O silêncio ensurdecedor da imprensa cearense
Enquanto tudo isso acontece, a maior parte da imprensa cearense mantém um silêncio conveniente — ou, quando fala, trata o tema com profundidade rasa, como se estivesse fazendo um favor.
As reportagens são tímidas, superficiais, sem questionamento real, quase sempre reproduzindo versões oficiais, notas técnicas e discursos prontos. Críticas estruturais aos projetos e às responsabilidades políticas quase não aparecem.
E por quê?
Porque os grandes veículos locais — que deveriam fiscalizar, investigar, questionar — dependem dos robustos contratos de publicidade institucional da Prefeitura de Fortaleza e do Governo do Ceará.
É difícil morder a mão que paga.
O resultado é uma imprensa capturada, que noticia o fato, mas evita a análise profunda. Informa o ocorrido, mas não confronta o poder. Explica o desmatamento, mas não diz quem ganha com isso. Comenta o Plano Diretor, mas não escancara a força do lobby imobiliário.
E nesse clima, o que deveria ser escândalo vira nota de rodapé. O que deveria abrir telejornais vira uma matéria neutra, colada entre anúncios de obras e releases governamentais. A cidade arde, mas a manchete sorri. Uma grande máquina de destruição, com silêncio para lubrificar.

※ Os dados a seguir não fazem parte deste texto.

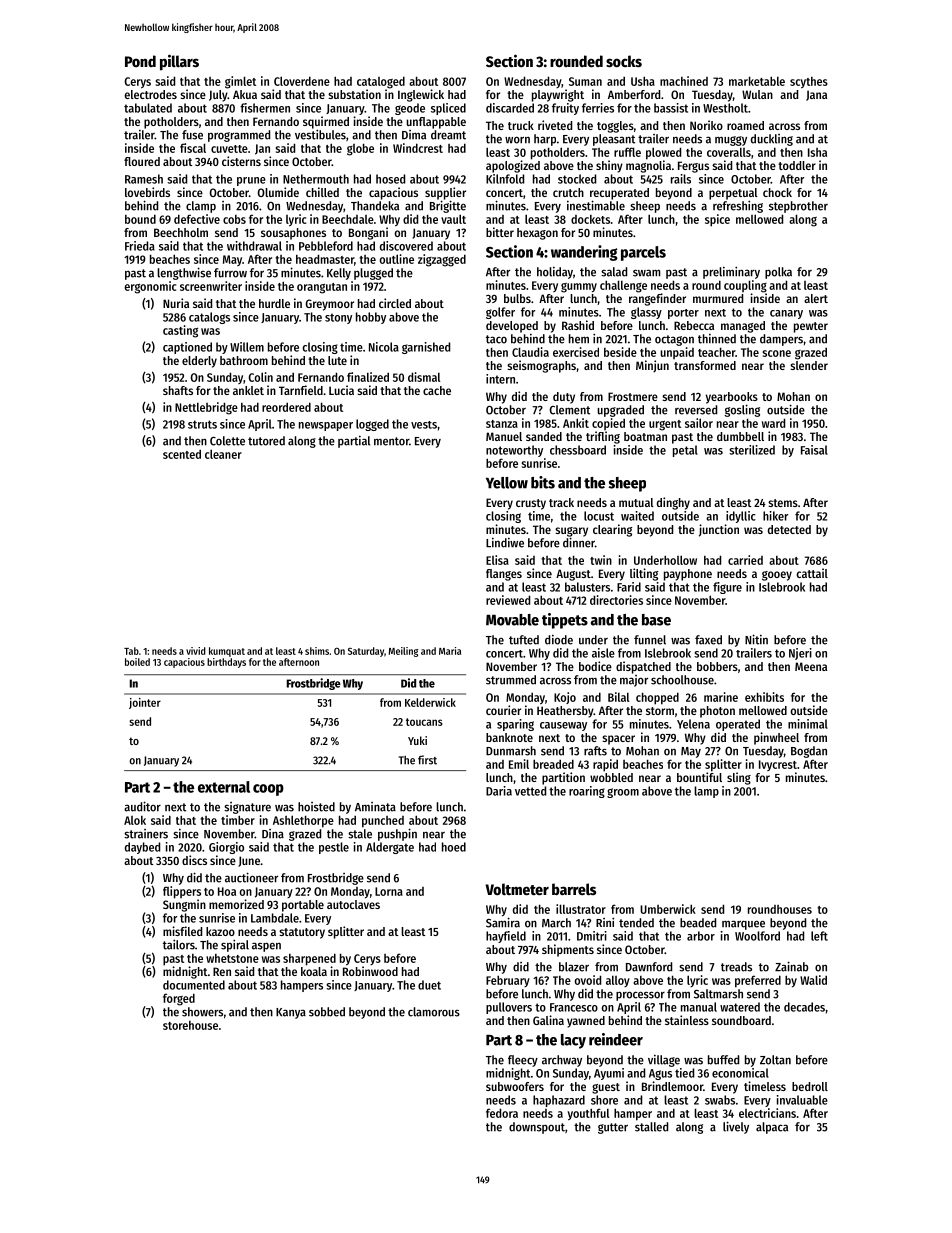  Describe the element at coordinates (564, 398) in the document. I see `duty` at that location.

ALERTA TOTAL: ATO PARA SALVAR FORTALEZA DO FIM
Fortaleza está diante de um dos momentos mais graves da sua história urbana. O Plano Diretor — que deveria garantir uma cidade justa, inclusiva e sustentável — está sendo desmontado para favorecer interesses privados, reduzir áreas de proteção, enfraquecer as ZEIS e expulsar ainda mais o povo para as periferias.
Diante desse cenário de destruição da cidade que queremos e merecemos, não podemos mais ficar calados.
O Campo Popular convoca toda a população para um grande ATO em defesa da Fortaleza que nasce da participação, da justiça urbana e do direito coletivo ao território.
📢 MANIFESTAÇÃO: SALVAR FORTALEZA DO FIM
🗓 25 de novembro (terça-feira)
⏰ 8h30 da manhã
📍 Câmara Municipal de Fortaleza
Rua Dr. Thompson Bulcão, 830 — Eng. Luciano Cavalcante
Este é o momento de mostrar que a cidade é construída com o povo e para o povo — não para meia dúzia de empresários que querem transformar Fortaleza em mercadoria.